1. De last van Babel, dien Jesaja, de zoon van Amoz, gezien heeft.
2. Heft op een banier, op een hogen berg; verheft een stem tot hen; beweegt de hand omhoog, dat zij intrekken door de deuren der prinsen.
3. Ik heb aan Mijn geheiligden bevel gegeven; ook heb Ik tot Mijn toorn geroepen Mijn helden, de vrolijken Mijner hoogheid.
4. Er is een ruisende stem op de bergen, gelijk eens groten volks; een stem van gedruis der koninkrijken, der verzamelde heidenen; de HEERE der heirscharen monstert het krijgsheir.
5. Zij komen uit verren lande, van het einde des hemels; de HEERE en de instrumenten Zijner gramschap, om dat ganse land te verderven.
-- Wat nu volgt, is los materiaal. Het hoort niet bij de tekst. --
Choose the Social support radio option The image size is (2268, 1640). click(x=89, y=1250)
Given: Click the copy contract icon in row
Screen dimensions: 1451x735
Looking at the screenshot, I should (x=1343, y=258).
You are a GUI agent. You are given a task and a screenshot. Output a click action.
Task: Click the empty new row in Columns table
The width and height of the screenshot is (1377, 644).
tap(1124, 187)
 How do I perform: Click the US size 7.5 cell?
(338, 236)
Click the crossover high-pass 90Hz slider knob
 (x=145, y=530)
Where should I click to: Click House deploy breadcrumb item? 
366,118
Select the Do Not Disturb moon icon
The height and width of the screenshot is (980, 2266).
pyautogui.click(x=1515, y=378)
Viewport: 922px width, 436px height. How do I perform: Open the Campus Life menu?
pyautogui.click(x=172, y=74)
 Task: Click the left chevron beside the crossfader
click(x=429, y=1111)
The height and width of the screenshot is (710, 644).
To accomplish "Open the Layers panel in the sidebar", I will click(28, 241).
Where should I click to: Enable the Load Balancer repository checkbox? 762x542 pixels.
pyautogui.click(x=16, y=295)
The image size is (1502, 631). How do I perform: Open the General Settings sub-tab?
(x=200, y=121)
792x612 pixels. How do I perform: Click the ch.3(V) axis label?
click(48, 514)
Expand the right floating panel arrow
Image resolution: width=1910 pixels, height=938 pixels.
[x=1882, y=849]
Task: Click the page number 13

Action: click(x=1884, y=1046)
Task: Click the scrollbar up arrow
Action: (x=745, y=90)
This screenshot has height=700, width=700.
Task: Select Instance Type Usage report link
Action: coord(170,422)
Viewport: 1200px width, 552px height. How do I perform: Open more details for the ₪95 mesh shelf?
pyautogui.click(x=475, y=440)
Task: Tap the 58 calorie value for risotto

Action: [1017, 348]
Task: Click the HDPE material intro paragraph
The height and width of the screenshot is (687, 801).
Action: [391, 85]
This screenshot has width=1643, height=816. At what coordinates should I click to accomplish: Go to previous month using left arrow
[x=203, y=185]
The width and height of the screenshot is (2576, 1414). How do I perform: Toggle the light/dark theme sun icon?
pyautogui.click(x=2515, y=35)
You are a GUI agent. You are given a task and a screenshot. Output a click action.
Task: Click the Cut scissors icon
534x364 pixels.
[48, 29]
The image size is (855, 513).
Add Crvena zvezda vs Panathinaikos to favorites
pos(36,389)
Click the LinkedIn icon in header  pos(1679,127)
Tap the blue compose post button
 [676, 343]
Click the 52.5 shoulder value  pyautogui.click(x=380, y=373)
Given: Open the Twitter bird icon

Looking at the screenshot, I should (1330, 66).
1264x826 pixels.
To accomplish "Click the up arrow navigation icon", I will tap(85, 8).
6. Huilt gijlieden, want de dag des HEEREN is nabij; hij komt als een verwoesting van den Almachtige.
7. Daarom zullen alle handen slap worden, en aller mensen hart zal versmelten;
8. En zij zullen verschrikt worden, smarten en weeen zullen hen aangrijpen, zij zullen bang zijn als een barende vrouw; een iegelijk zal over zijn naaste verbaasd zijn; hun aangezichten zullen vlammende aangezichten zijn.